### Travail demandé
Mettez à jour la portion des lignes qui va du début jusqu'à la ligne contenant "(x=53, y=10)", incluse, en remplaçant "Screen dimensions" par "Screen size". Ne modifiez rien d'autre.

--- Relevé ---

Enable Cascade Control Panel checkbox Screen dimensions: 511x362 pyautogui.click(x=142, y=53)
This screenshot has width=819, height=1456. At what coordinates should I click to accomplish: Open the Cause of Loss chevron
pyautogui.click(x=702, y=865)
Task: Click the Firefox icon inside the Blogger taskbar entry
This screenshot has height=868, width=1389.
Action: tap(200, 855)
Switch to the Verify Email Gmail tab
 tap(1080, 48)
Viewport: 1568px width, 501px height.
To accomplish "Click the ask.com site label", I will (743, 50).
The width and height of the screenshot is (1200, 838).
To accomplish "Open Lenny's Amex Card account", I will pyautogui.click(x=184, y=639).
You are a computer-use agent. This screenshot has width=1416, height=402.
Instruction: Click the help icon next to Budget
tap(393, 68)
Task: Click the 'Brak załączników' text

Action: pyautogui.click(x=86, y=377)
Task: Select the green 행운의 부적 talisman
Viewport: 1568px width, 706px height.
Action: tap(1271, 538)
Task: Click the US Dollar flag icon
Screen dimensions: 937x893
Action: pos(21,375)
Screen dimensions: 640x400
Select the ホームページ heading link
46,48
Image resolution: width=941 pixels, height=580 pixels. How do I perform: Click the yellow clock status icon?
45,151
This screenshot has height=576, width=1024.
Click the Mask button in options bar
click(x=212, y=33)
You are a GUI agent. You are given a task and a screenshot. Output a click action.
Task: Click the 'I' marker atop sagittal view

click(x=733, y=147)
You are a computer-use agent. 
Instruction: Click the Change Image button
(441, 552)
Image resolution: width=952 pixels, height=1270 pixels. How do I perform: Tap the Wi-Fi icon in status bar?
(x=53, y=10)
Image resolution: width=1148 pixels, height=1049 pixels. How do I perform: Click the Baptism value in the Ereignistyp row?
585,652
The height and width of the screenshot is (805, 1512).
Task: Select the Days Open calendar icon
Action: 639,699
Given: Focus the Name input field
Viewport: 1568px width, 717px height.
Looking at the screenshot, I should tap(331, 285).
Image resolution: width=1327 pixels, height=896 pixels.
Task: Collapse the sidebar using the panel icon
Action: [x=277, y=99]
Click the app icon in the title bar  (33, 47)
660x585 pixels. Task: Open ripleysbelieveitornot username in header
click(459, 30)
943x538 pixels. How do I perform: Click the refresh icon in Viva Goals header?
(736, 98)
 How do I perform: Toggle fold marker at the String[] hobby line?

---

### Réponse proposée
Enable Cascade Control Panel checkbox Screen size: 511x362 pyautogui.click(x=142, y=53)
This screenshot has width=819, height=1456. At what coordinates should I click to accomplish: Open the Cause of Loss chevron
pyautogui.click(x=702, y=865)
Task: Click the Firefox icon inside the Blogger taskbar entry
This screenshot has height=868, width=1389.
Action: tap(200, 855)
Switch to the Verify Email Gmail tab
 tap(1080, 48)
Viewport: 1568px width, 501px height.
To accomplish "Click the ask.com site label", I will (743, 50).
The width and height of the screenshot is (1200, 838).
To accomplish "Open Lenny's Amex Card account", I will pyautogui.click(x=184, y=639).
You are a computer-use agent. This screenshot has width=1416, height=402.
Instruction: Click the help icon next to Budget
tap(393, 68)
Task: Click the 'Brak załączników' text

Action: pyautogui.click(x=86, y=377)
Task: Select the green 행운의 부적 talisman
Viewport: 1568px width, 706px height.
Action: tap(1271, 538)
Task: Click the US Dollar flag icon
Screen size: 937x893
Action: pos(21,375)
Screen size: 640x400
Select the ホームページ heading link
46,48
Image resolution: width=941 pixels, height=580 pixels. How do I perform: Click the yellow clock status icon?
45,151
This screenshot has height=576, width=1024.
Click the Mask button in options bar
click(x=212, y=33)
You are a GUI agent. You are given a task and a screenshot. Output a click action.
Task: Click the 'I' marker atop sagittal view

click(x=733, y=147)
You are a computer-use agent. 
Instruction: Click the Change Image button
(441, 552)
Image resolution: width=952 pixels, height=1270 pixels. How do I perform: Tap the Wi-Fi icon in status bar?
(x=53, y=10)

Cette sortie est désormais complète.